Angeklagter berichtet von Folter wie im «Schichtbetrieb»
Frankfurt/Main (dpa/lhe) - Im Prozess gegen einen Arzt wegen Folter in syrischen Militärgefängnissen hat am Dienstag ein ehemaliger Gefangener ausgesagt. Der 47 Jahre alte Mann aus Homs schilderte vor dem Oberlandesgericht Frankfurt Misshandlungen, menschenunwürdige Haftbedingungen und miserable hygienische Bedingungen, die er erlebt habe, nachdem er im November 2011 von uniformierten und maskierten Männern zusammen mit seinem Cousin festgenommen worden war.
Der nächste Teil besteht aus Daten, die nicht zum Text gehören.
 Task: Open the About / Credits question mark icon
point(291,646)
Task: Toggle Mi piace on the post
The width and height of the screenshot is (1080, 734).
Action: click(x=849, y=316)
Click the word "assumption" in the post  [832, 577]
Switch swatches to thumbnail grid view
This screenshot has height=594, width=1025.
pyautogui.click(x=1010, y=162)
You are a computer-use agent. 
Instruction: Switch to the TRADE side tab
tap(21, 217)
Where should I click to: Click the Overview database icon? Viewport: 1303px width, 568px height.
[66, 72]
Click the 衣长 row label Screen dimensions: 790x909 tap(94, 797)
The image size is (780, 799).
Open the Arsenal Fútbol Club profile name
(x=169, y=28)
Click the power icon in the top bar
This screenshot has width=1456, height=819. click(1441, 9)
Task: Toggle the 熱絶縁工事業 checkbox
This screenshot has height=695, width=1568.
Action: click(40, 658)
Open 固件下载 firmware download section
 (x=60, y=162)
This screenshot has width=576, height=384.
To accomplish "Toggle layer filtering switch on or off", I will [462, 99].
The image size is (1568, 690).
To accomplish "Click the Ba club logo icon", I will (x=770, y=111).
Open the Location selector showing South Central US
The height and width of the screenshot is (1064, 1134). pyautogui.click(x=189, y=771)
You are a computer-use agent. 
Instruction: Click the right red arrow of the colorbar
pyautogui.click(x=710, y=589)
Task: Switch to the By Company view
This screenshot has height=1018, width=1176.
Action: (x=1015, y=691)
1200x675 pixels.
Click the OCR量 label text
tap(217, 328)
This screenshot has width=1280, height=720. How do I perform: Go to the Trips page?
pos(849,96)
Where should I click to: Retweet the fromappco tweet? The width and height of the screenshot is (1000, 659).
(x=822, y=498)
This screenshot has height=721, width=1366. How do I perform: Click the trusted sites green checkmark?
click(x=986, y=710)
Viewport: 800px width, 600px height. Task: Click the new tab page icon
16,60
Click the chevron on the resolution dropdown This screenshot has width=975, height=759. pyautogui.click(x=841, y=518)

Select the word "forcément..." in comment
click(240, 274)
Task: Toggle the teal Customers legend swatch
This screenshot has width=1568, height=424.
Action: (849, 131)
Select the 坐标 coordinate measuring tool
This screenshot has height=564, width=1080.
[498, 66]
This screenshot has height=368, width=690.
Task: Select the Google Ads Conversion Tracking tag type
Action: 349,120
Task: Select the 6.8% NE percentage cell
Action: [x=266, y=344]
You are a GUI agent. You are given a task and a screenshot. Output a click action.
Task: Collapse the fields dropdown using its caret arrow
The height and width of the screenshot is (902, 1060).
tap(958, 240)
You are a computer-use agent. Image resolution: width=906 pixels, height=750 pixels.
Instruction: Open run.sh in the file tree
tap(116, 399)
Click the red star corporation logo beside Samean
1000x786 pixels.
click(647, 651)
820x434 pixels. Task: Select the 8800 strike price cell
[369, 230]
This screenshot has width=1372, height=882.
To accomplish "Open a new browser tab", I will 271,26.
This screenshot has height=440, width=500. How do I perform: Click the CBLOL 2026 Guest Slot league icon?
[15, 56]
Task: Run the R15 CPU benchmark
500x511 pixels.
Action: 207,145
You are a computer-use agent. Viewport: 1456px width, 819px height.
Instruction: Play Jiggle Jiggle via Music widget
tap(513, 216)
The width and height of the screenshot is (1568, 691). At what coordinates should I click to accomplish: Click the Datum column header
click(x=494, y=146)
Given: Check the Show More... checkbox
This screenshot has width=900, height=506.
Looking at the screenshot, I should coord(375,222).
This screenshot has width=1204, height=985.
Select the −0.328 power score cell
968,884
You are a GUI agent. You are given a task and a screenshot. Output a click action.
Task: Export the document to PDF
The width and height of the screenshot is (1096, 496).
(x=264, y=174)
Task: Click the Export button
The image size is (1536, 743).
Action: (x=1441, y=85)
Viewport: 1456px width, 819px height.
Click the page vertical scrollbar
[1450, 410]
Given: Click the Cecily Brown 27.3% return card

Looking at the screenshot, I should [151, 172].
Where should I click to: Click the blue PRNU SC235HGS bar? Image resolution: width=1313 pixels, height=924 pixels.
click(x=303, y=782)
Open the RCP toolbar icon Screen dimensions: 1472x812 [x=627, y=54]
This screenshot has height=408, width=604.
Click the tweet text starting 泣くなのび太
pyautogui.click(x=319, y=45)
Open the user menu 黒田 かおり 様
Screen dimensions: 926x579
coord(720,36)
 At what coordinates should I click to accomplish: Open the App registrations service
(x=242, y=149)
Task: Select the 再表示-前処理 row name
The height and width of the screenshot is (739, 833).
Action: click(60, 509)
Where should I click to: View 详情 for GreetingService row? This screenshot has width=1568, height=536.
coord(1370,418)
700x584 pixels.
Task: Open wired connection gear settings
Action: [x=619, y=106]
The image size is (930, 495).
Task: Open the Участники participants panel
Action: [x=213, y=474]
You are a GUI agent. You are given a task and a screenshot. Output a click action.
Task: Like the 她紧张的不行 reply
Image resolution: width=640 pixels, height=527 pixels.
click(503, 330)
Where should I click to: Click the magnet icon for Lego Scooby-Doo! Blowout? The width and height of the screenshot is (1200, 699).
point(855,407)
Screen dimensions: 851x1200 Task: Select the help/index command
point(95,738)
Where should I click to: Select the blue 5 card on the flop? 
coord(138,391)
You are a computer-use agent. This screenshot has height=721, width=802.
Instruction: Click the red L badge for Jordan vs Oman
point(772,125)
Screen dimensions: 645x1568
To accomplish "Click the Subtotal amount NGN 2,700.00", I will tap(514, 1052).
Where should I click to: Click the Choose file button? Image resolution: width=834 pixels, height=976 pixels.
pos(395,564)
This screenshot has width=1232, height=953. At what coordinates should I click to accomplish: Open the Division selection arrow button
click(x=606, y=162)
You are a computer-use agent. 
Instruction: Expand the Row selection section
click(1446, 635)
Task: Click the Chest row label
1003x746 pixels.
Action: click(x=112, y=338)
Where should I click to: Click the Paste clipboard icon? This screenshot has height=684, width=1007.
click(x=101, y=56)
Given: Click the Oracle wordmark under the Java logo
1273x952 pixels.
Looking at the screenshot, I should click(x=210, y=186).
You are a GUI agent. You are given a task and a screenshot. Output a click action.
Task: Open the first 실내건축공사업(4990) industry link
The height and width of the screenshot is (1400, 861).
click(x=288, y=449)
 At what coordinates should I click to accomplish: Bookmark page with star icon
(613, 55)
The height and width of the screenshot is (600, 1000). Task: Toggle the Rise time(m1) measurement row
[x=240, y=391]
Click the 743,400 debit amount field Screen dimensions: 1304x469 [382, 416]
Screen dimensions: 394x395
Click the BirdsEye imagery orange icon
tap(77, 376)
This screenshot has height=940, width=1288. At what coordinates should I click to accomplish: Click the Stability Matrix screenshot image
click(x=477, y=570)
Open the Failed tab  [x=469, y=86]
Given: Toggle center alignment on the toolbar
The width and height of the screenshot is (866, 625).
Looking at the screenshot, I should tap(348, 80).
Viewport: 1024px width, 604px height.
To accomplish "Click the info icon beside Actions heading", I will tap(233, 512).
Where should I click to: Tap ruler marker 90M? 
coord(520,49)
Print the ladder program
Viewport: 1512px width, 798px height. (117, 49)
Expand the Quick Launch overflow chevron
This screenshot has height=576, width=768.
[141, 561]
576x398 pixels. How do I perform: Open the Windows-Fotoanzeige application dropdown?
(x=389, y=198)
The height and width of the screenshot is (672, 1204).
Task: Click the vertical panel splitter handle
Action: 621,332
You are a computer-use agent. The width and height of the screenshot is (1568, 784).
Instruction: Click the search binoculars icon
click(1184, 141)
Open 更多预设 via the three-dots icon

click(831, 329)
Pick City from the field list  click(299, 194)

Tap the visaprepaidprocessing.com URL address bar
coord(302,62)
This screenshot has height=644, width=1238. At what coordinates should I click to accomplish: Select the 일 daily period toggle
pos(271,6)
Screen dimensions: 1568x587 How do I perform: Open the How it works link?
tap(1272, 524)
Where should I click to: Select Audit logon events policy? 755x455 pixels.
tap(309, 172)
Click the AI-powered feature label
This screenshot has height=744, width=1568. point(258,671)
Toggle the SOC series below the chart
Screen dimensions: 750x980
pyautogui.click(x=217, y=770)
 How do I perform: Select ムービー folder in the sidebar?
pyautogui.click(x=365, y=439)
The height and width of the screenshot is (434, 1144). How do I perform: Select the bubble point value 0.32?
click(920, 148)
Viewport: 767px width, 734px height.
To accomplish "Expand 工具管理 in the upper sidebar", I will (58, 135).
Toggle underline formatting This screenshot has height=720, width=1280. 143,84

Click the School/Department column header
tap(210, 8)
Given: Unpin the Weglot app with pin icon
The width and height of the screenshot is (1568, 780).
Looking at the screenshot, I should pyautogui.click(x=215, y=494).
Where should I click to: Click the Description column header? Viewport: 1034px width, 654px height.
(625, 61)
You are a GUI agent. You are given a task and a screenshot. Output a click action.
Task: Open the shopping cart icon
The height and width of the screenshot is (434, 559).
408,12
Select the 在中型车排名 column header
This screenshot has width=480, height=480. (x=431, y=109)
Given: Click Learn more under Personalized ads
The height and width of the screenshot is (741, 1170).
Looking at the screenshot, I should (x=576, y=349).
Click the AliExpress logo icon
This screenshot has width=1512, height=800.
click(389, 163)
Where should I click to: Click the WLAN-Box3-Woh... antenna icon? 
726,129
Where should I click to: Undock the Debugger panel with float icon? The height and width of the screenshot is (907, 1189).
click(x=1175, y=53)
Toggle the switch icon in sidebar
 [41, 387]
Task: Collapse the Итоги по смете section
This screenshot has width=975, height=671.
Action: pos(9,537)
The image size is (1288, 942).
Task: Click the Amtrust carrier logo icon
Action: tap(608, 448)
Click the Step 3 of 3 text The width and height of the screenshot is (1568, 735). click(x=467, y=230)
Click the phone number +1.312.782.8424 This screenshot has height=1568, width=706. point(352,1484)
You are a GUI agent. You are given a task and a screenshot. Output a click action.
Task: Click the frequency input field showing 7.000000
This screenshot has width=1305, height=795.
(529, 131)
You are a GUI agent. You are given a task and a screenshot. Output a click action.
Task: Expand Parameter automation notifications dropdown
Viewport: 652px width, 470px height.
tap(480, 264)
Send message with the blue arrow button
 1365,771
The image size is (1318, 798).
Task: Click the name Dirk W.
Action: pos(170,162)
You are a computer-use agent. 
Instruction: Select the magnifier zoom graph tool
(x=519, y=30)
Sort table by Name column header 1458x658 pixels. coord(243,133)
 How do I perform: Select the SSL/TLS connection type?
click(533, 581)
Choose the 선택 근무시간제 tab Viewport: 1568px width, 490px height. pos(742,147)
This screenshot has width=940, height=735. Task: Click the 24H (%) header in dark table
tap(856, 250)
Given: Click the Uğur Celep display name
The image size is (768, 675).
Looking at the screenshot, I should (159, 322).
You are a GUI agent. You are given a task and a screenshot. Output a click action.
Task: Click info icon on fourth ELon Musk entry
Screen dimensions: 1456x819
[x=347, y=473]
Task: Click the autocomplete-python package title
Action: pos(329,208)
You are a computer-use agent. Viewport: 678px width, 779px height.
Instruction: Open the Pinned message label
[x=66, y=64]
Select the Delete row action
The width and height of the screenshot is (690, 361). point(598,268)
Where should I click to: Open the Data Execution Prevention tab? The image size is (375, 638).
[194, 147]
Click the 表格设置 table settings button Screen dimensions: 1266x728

Konkrete Angaben zu dem Angeklagten aus eigenem Erleben machte der Mann, der in Syrien als Maler und Lackierer für eine Baufirma gearbeitet hatte, am ersten Tag seiner Zeugenvernehmung nicht. Dessen Namen hatte er aus Erzählungen anderer Häftlinge gehört.
Die Aussage gab jedoch einen Einblick in das Gefängnissystem, in dem die Gefangenen in regelrechten Schichten systematisch gefoltert worden seien. «Wir wurden täglich gefoltert von mittags bis etwas zwei Uhr nachts» sagte der Zeuge. «Jeder folterte die, für die er zuständig war.» Andere Mitarbeiter des Militärkrankenhauses, die durch die Korridore gingen, hätten die an Metallrohren aufgehängten Gefangenen aber willkürlich beschimpft, geschlagen und getreten, «selbst der, der den Kaffee holte».
Das Militärkrankenhaus sei in ein riesiges Gefängnis und einen «Schlachthof» verwandelt worden, so der Zeuge. Bei seiner Ankunft habe er im Hof aufgestapelte Leichen gesehen.
In dem Frankfurter Prozess muss sich ein 38 Jahre alter ehemaliger Militärarzt wegen Verbrechen gegen die Menschlichkeit verantworten. Er bestreitet die gegen ihn erhobenen Vorwürfe. Der Orthopäde hatte jahrelang in einer Klinik praktiziert, als er 2020 festgenommen wurde. Er sitzt seitdem in Untersuchungshaft.